The sweat and tears aspect I’ve already addressed above.

How did this poem arrive at its final form? Did you consciously employ any principles of technique?

No, there was no conscious employment of technique, prosody, inherited forms or their elements. Sometimes it is profitable to set yourself such an assignment, or decide upon a particular discipline that might reign in an unruly poem. For many years in my 20s I was a tennis pro. I never made it to Wimbledon; I was a teaching pro but I played a number of tournaments. What you rely on after years of practice is muscle memory and after thirty years of writing, or more, I rely on a poetic muscle memory and each poem most often discovers its form from the long echoes of all the other poetry I have read and written. This poem arrived in its final form just as I have said, but cutting and cutting and revising and revising toward that controlling voice and vision I absorbed from Vallejo—and from the gracious help of friends as I have noted.

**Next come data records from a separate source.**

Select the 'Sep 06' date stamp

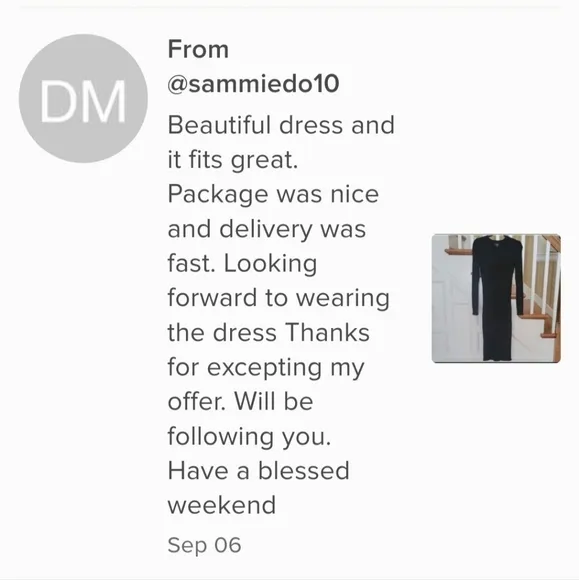pos(204,545)
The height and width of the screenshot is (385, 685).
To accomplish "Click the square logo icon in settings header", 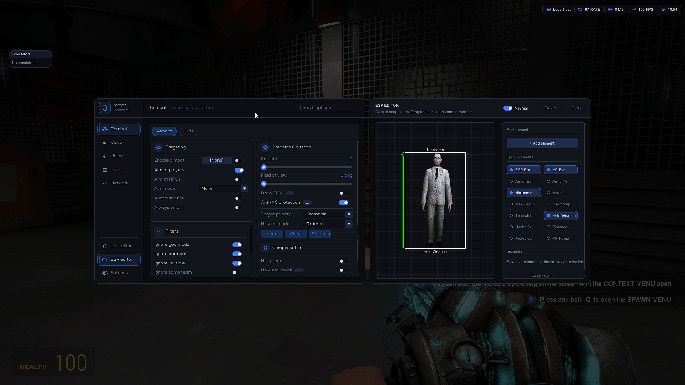I will tap(105, 108).
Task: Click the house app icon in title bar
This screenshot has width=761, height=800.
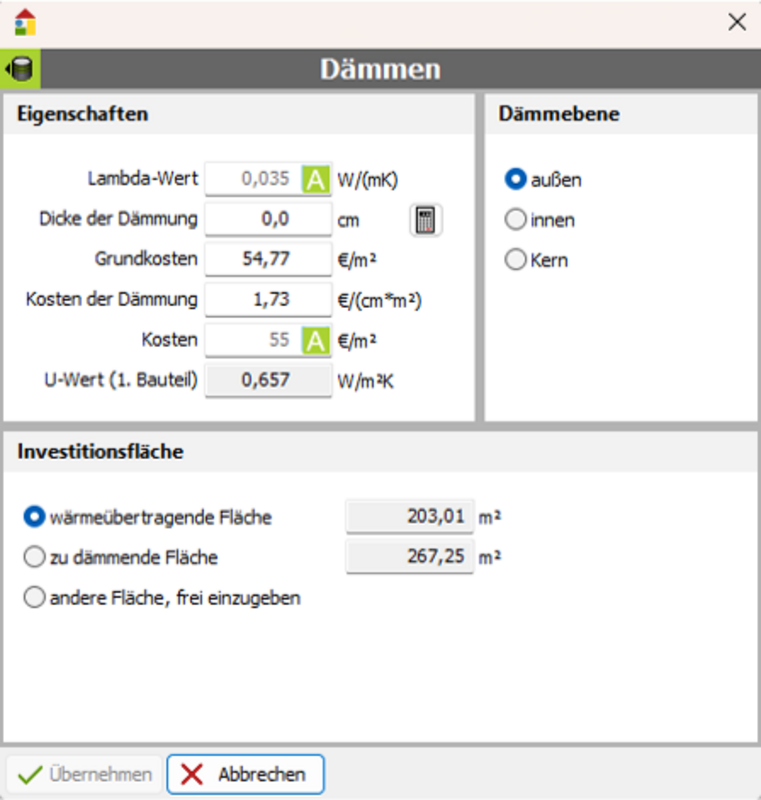Action: click(25, 22)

How long after you finished this poem did it first appear in print?

Years, as I have said. I held onto it. The fact that Phil believed in it gave me great support and helped me turn down lesser offers at publication until Five Points selected it. Probably there was a three year gap.

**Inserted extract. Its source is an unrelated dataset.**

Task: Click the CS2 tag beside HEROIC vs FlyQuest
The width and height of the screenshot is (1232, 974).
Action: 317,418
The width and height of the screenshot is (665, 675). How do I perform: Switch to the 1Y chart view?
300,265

How long do you let a poem “sit” before you send it off into the world? Do you have any rules about this or does your practice vary with every poem?

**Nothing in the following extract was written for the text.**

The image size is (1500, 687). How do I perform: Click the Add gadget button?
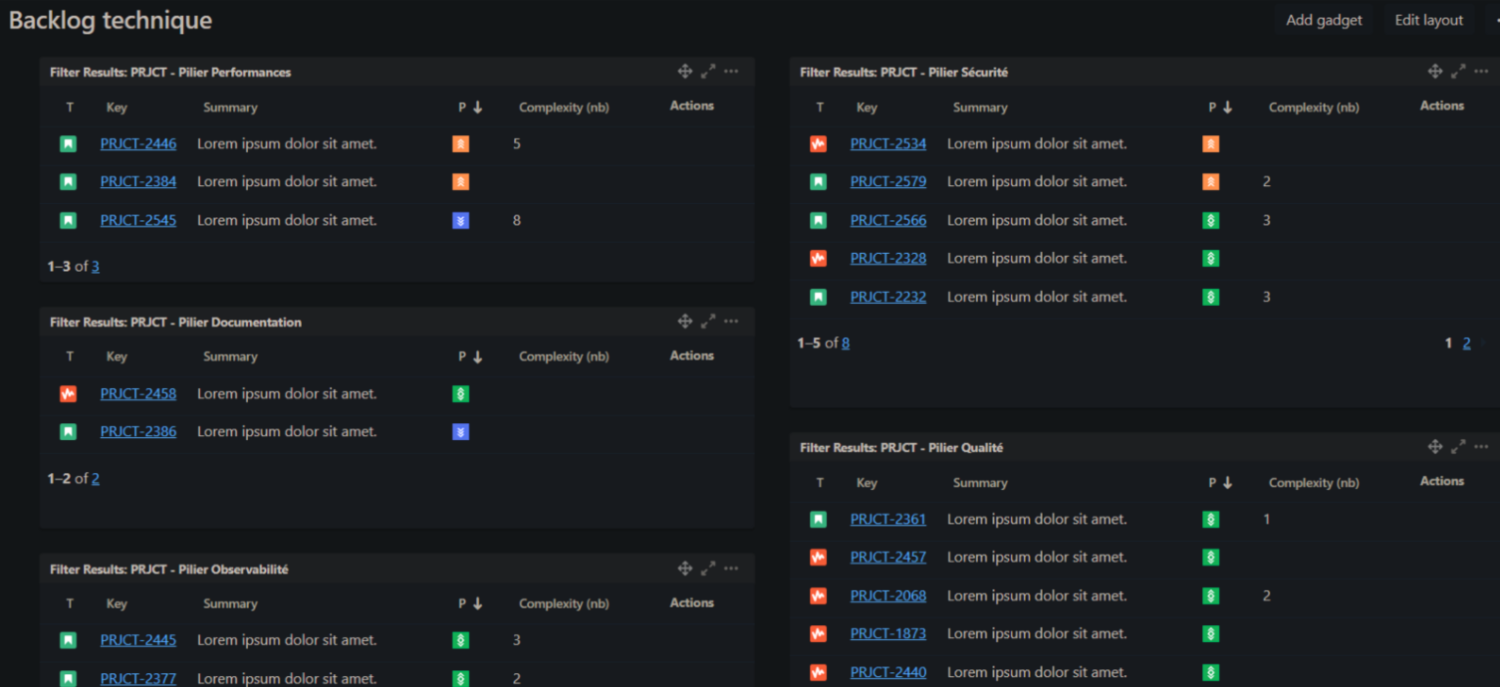pos(1323,20)
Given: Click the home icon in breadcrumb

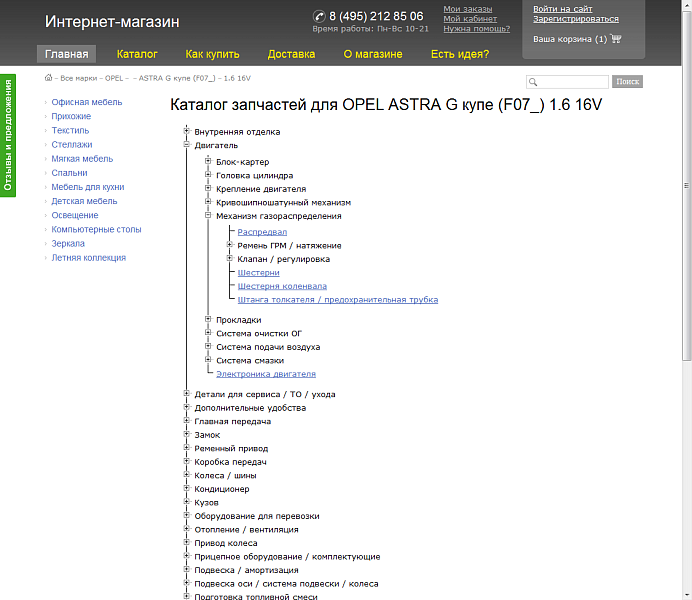Looking at the screenshot, I should click(49, 77).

I have no rules regarding this. I do not let a poem sit, though that is probably a very good idea for us all. But by the time I have written a dozen drafts, my friends have gone over it with a ruthless slash and burn, and I write another twenty or so drafts, a lot of time goes by, and that is one kind of “sitting.” What I know is never to congratulate myself about a poem, especially when it comes, as one rarely does, quickly. The one or two times I have sent a poem out without first passing it by Gary Young and/or Veinberg I have looked like a fool, so I do not do it.

Could you talk about fact and fiction and how this poem negotiates the two?

Well of course, as I have mentioned, there are facts in the poem re Brazil and beauty care products, the money I send monthly to a children’s organization for South America; I have a AAA card. And it is a poem of self examination as much as anything else. But as political and angry as it is, it is a work of the imagination, it is orchestrated from fact and memory, it has, forgive me, some kind of a vision. I love what Picasso said to a critic of his abstract paintings, something to the effect—We all know art is not the truth; art is a lie that helps us realize the truth. I’ll go with that.

Is this a narrative poem?

No, this is not a narrative poem, that seems pretty obvious to me. A lyric, meditative rant maybe, but there is no story being told.

At the heart of this poem is the specter of morality, the idea of right and wrong. Is all good poetry in some way ethical or just?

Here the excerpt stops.